RECORD EXTRACTS START

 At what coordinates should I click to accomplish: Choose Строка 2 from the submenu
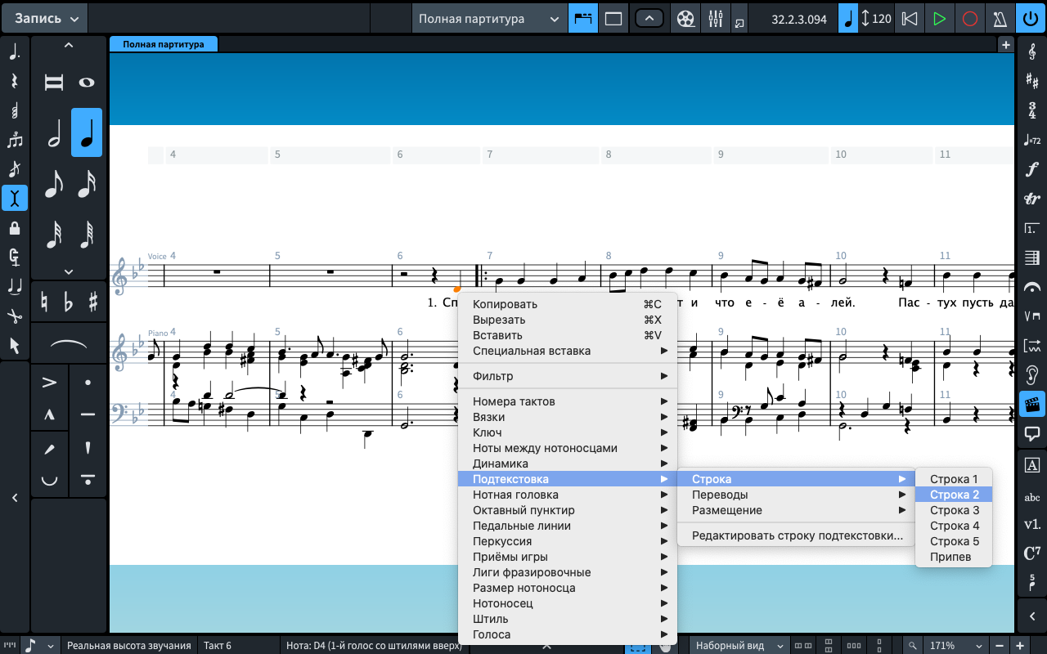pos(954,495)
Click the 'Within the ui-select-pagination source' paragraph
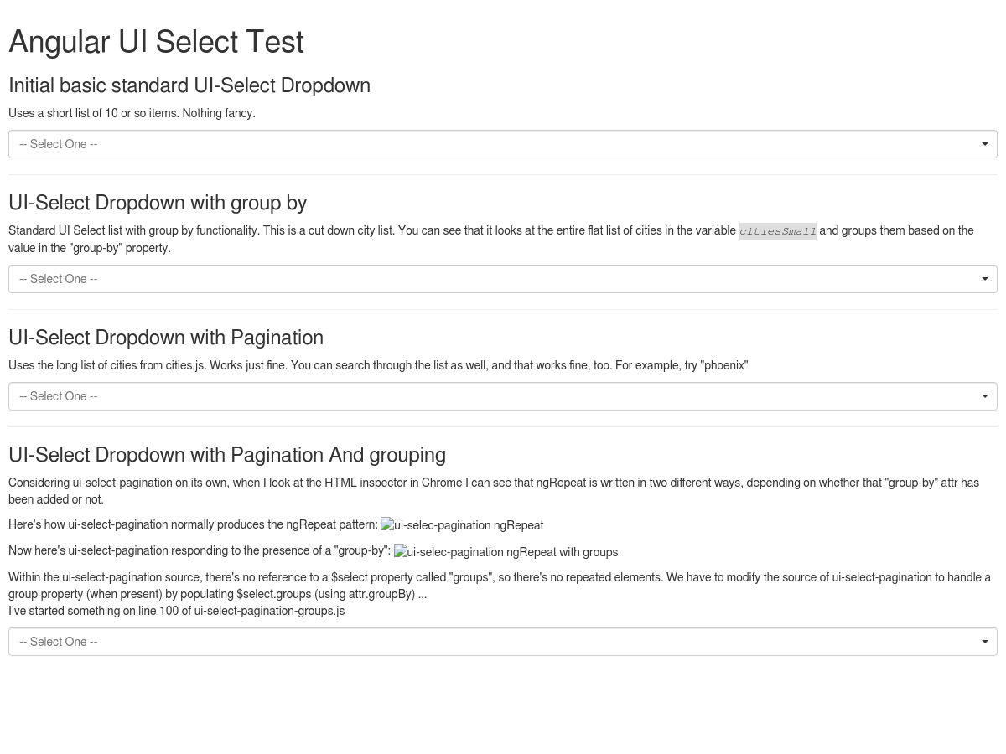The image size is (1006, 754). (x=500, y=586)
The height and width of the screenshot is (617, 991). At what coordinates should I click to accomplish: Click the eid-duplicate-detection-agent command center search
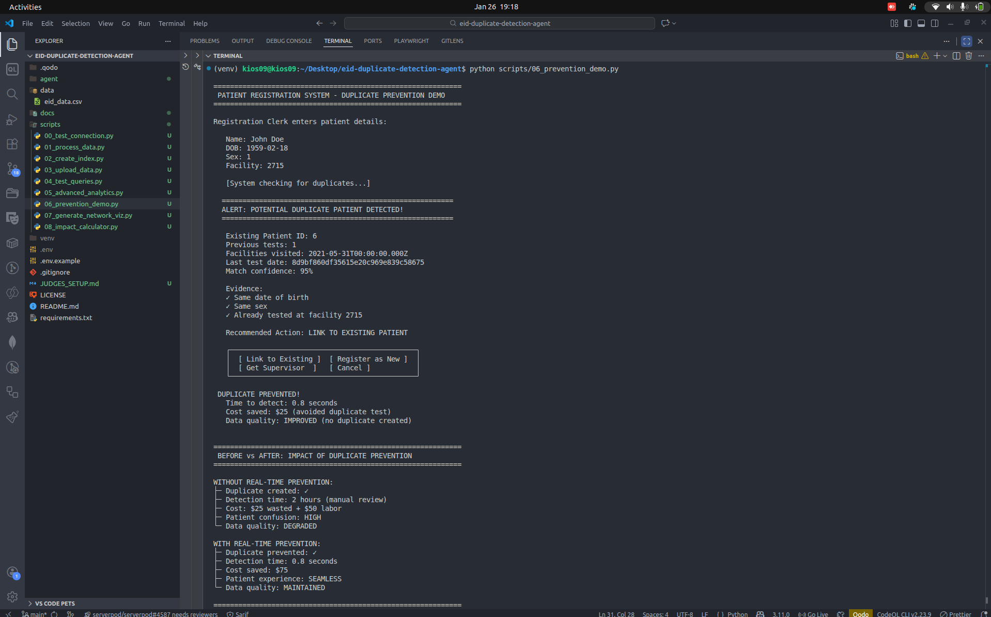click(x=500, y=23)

RECORD EXTRACTS END

Omitting the pictures, repeat all entries exactly.

REPLY TO THE TASK
 At what coordinates should I click to accomplish: Choose Строка 2 from the submenu
pos(954,495)
Click the 'Within the ui-select-pagination source' paragraph
The image size is (1006, 754). (x=500, y=586)
The height and width of the screenshot is (617, 991). At what coordinates should I click to accomplish: Click the eid-duplicate-detection-agent command center search
click(x=500, y=23)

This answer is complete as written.